Митя грубо оборвал Павла Игнатьевича:
– Глашка? Дочь Савелия? Она от Антона Альбертыча понесла! При чем тут ваш кучер?
Все посмотрели на Глазьева, пришедшего доложить о состоянии здоровья подопечной. Антон Альбертович густо покраснел, опустил маленькие глазки и сказал невпопад:
– А что? Доктора тоже люди!
Павел Игнатьевич сухо со всеми раскланялся и в сопровождении влюбленной парочки отбыл, остальные направились в столовую. Тоннер задержался в трофейной – Денис Угаров пожаловался на печень, попросил осмотреть.
– Не пьянея, значит, пьете? А печень не обманешь. Укладывайтесь на диван. – Доктор засучил рукава, намереваясь пропальпировать больной орган.
– Да не болит у меня ничего, – неожиданно сказал юноша. – Мне поговорить с вами надо.

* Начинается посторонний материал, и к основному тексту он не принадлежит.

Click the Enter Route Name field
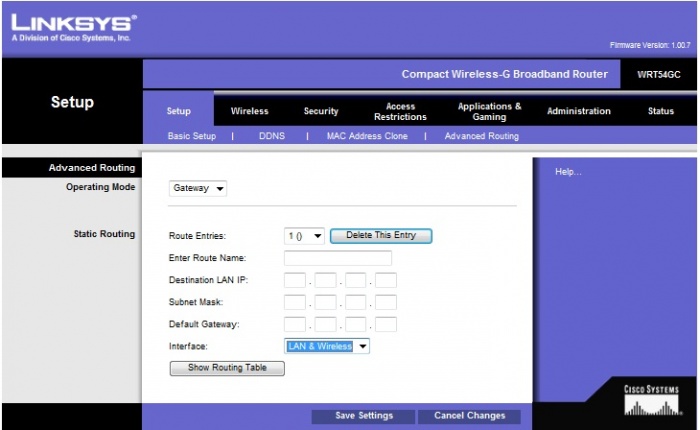 338,258
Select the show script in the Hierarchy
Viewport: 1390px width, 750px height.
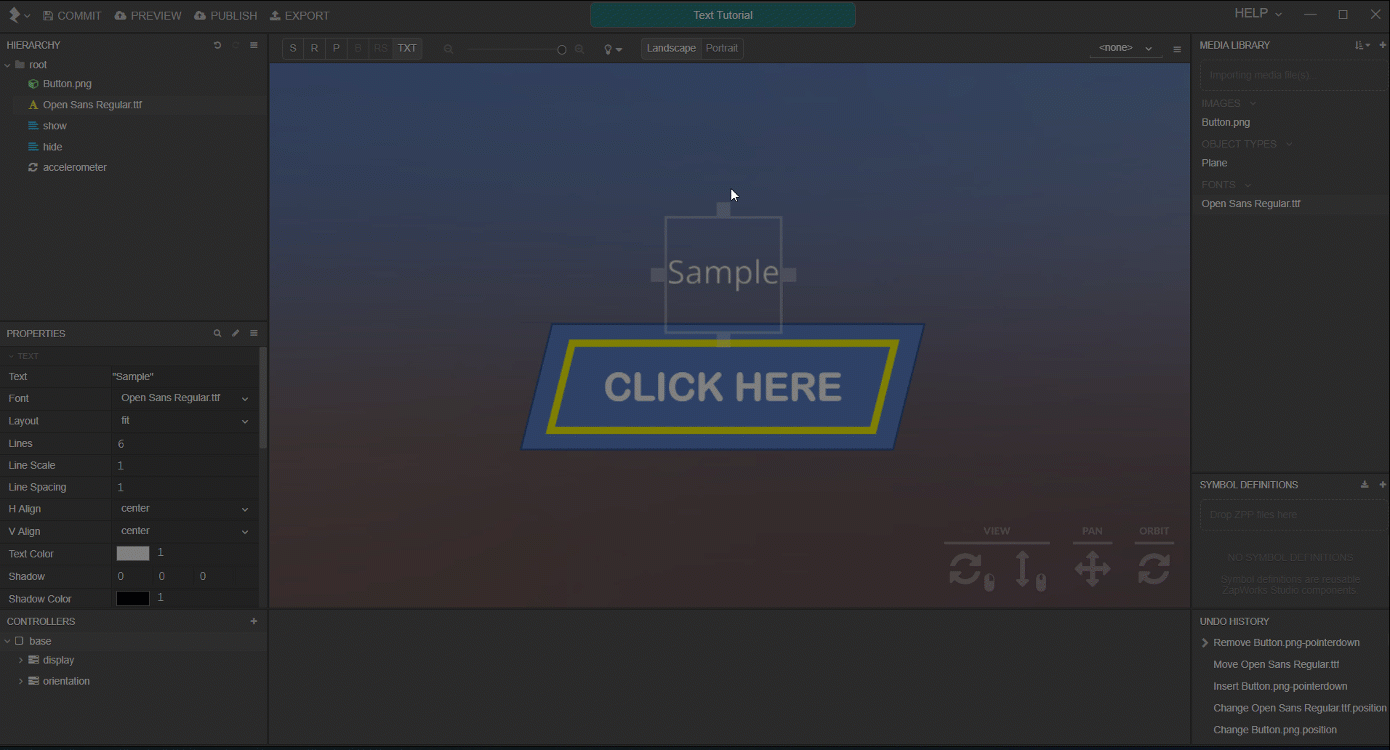pyautogui.click(x=57, y=125)
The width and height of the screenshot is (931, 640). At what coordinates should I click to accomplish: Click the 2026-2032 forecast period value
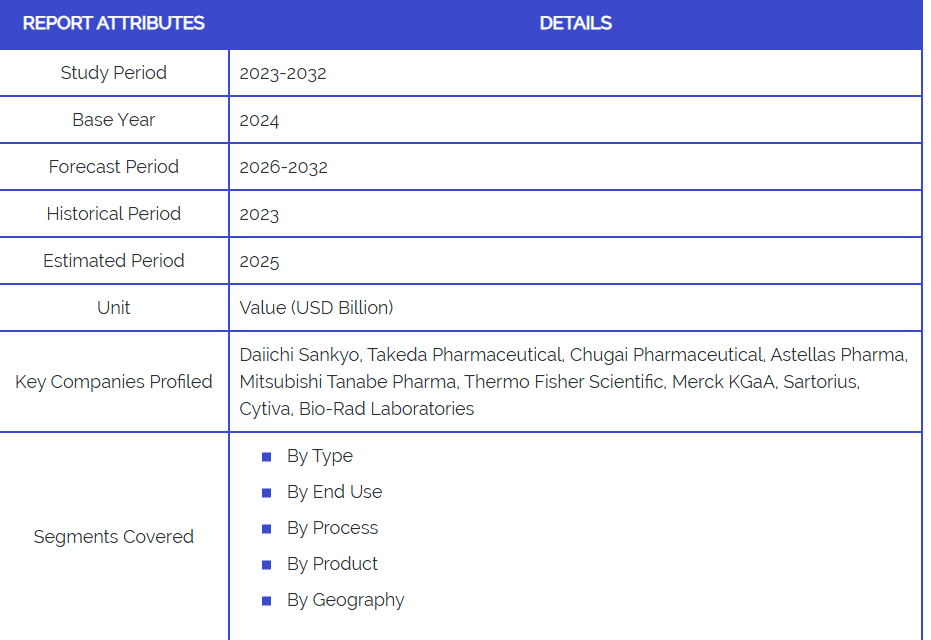283,167
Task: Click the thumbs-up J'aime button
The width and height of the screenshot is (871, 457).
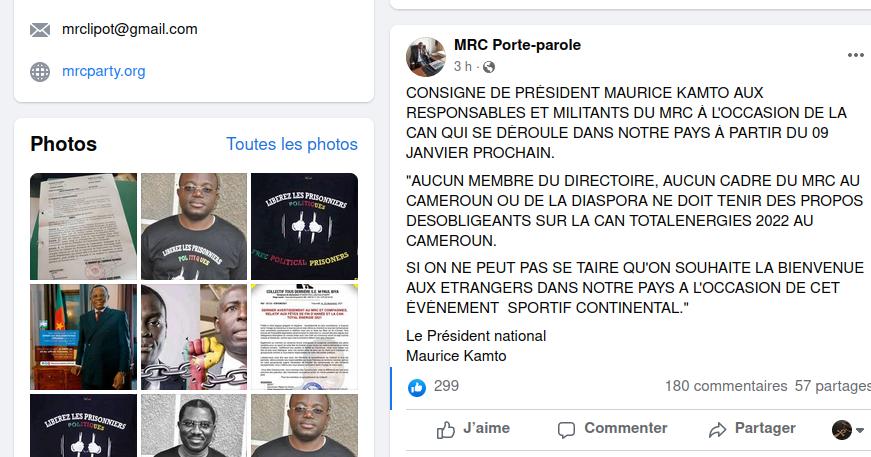Action: [x=473, y=429]
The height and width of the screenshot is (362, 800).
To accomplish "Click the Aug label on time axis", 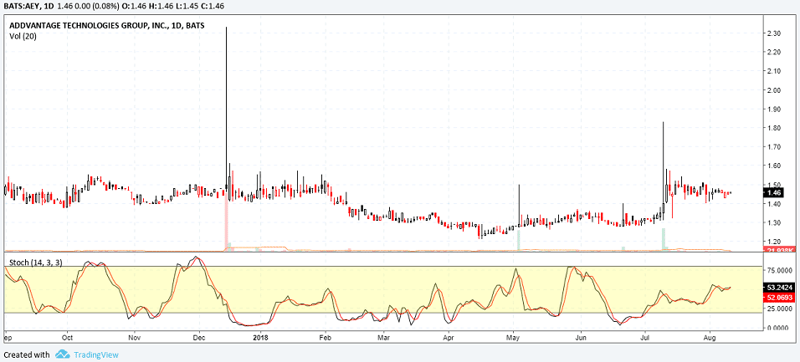I will click(x=709, y=338).
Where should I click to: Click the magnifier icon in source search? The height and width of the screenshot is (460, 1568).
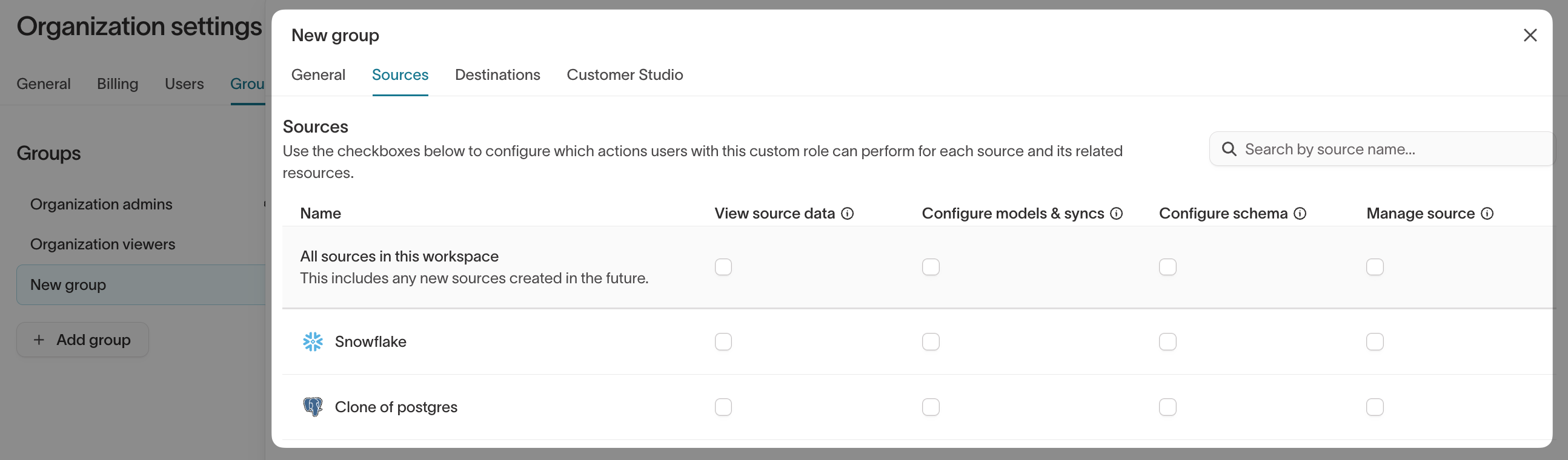coord(1229,149)
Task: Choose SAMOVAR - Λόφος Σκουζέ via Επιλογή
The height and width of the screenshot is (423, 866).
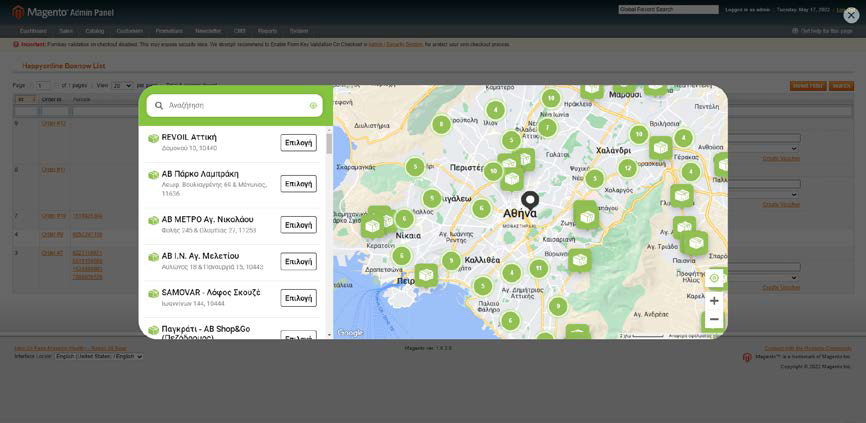Action: click(298, 298)
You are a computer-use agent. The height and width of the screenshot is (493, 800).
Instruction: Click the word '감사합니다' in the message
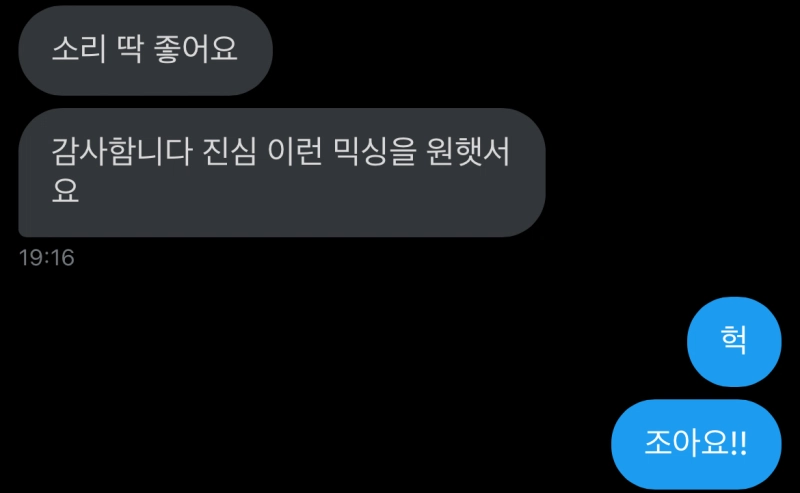click(x=121, y=152)
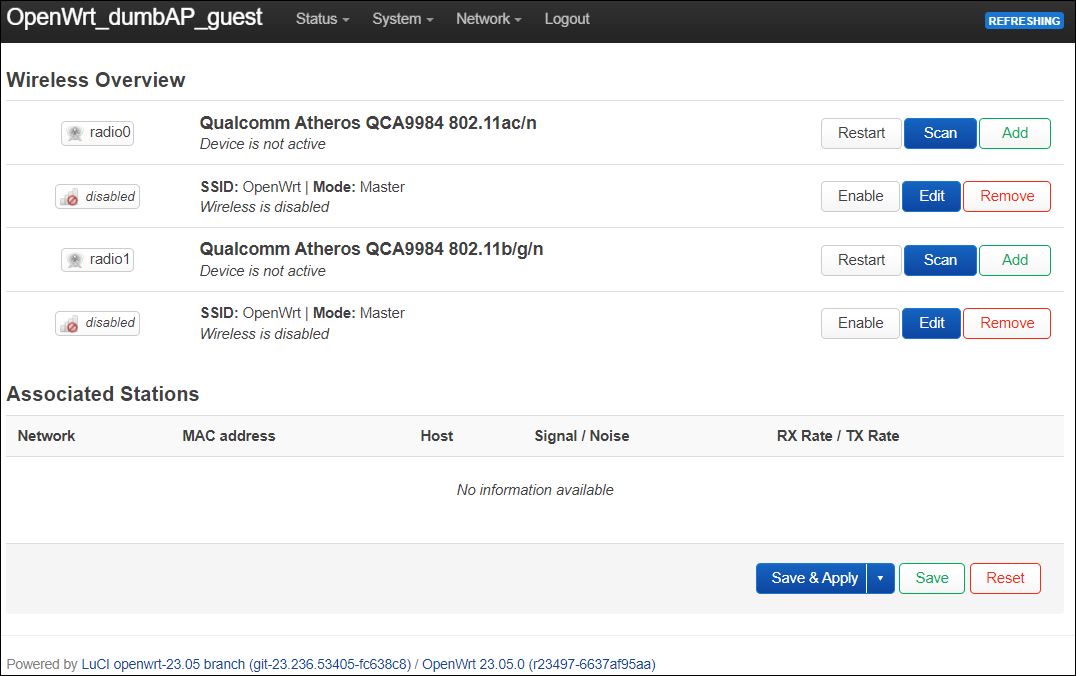The width and height of the screenshot is (1076, 676).
Task: Click the OpenWrt_dumbAP_guest hostname title
Action: coord(134,17)
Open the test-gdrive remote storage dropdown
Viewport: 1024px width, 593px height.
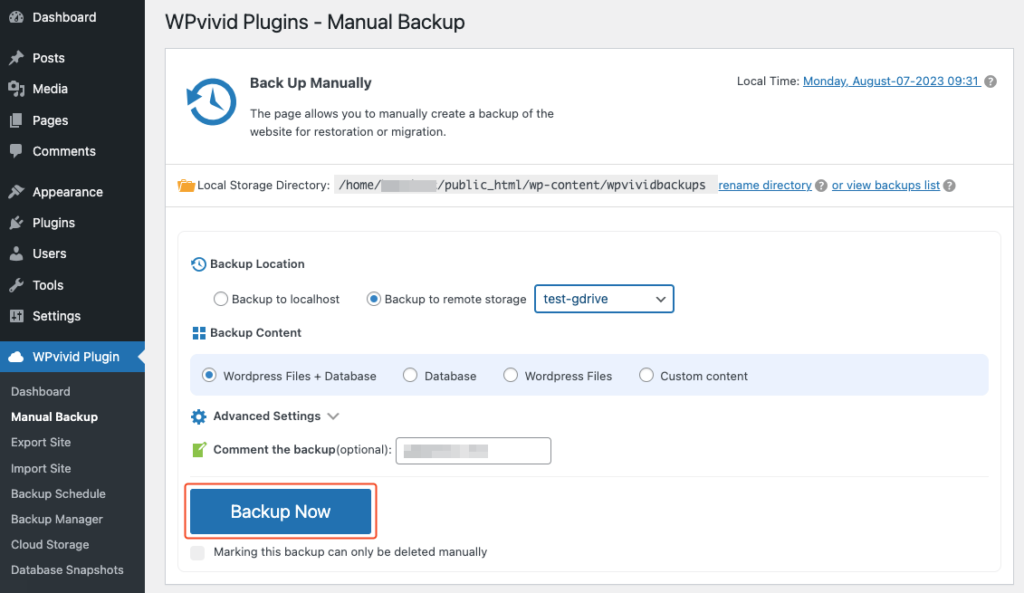pos(604,298)
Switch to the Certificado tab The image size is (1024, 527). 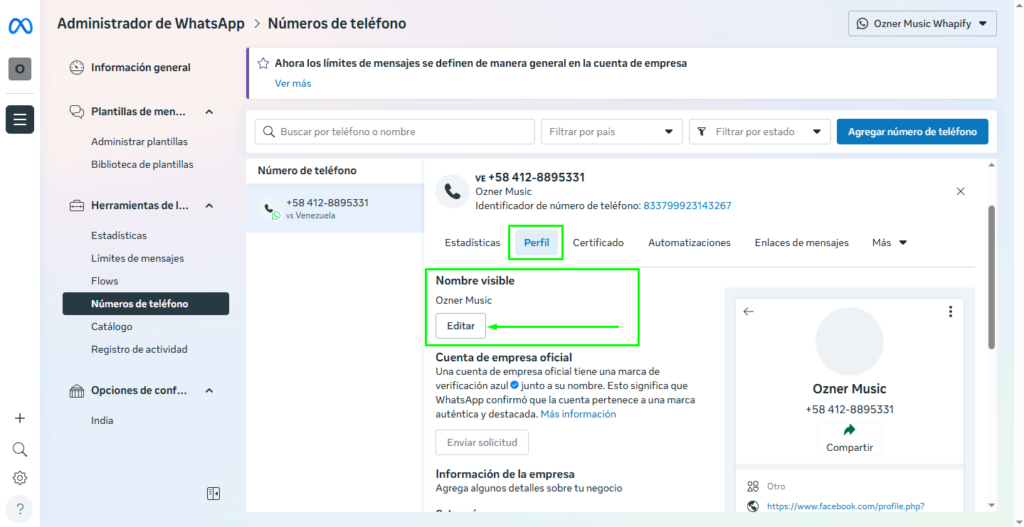598,243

– Слушаю. – Доктор медленно опустил рукава.
– Как вы считаете, Тучин виновен в смерти Шулявского? – быстро спросил Денис.
Тоннер чуть было не сказал, что и раньше сомневался, а уж после сочинского письма и подавно. Но сдержался. Может, Тучин с Угаровым друзья только с виду, а на самом деле нет. Подставил Сашку приятель, а теперь выпытывает, поверили ли? Пусть думает, что поверили.
– Виновен, – ответил доктор.
Денис круто развернулся и пошел в столовую. Надежда на Тоннера не оправдалась, а сам разрешить загадку Угаров не мог. Слишком все запутано: портрет, сережки, ожерелье…
Кому открыться? Генералу? Хороший человек, но художников никчемными людьми считает. Терлецкий? Он уехал. Хочется верить, что за подмогой. Уряднику? Глуп как тетерев. Какой из урядника следователь? Если бы Рухнов колышки не заметил…
Рухнов! Вот кому откроюсь!
Адъютант Николай неловко уронил нож, а когда полез за ним под стол, опрокинул стул.
– Вот чума! – воскликнул Веригин. – И зачем тебе к щам нож?
– Масло на хлеб намазать, – сонным голосом ответил адъютант.
– Да! Маслице вкусное, с чесночком. Исконная русская еда: щи, хлебушек… Вам нравится? – поинтересовался генерал у Рооса. Веригин уже выпил водки, ему хотелось поговорить.
– На мой вкус жирновато, – ответил искренне Роос, – но вкусно!
– "Вкусно", – проворчал генерал. – Привыкли, понимаешь, к протертому гороху. И это вы считаете супом?
Роос промолчал, понимая риторический характер вопроса.
– Мы, русские, таким, простите, дерьмом свиней откармливаем! А сами едим правильно. Оттого у нас народ кроткий, богобоязненный. Поест от пуза, на душе станет хорошо, и всякие глупости в голову не лезут! Знаете, откуда в Европе парламенты?
– Демократические традиции восходят к Древней Греции… – начал было Роос.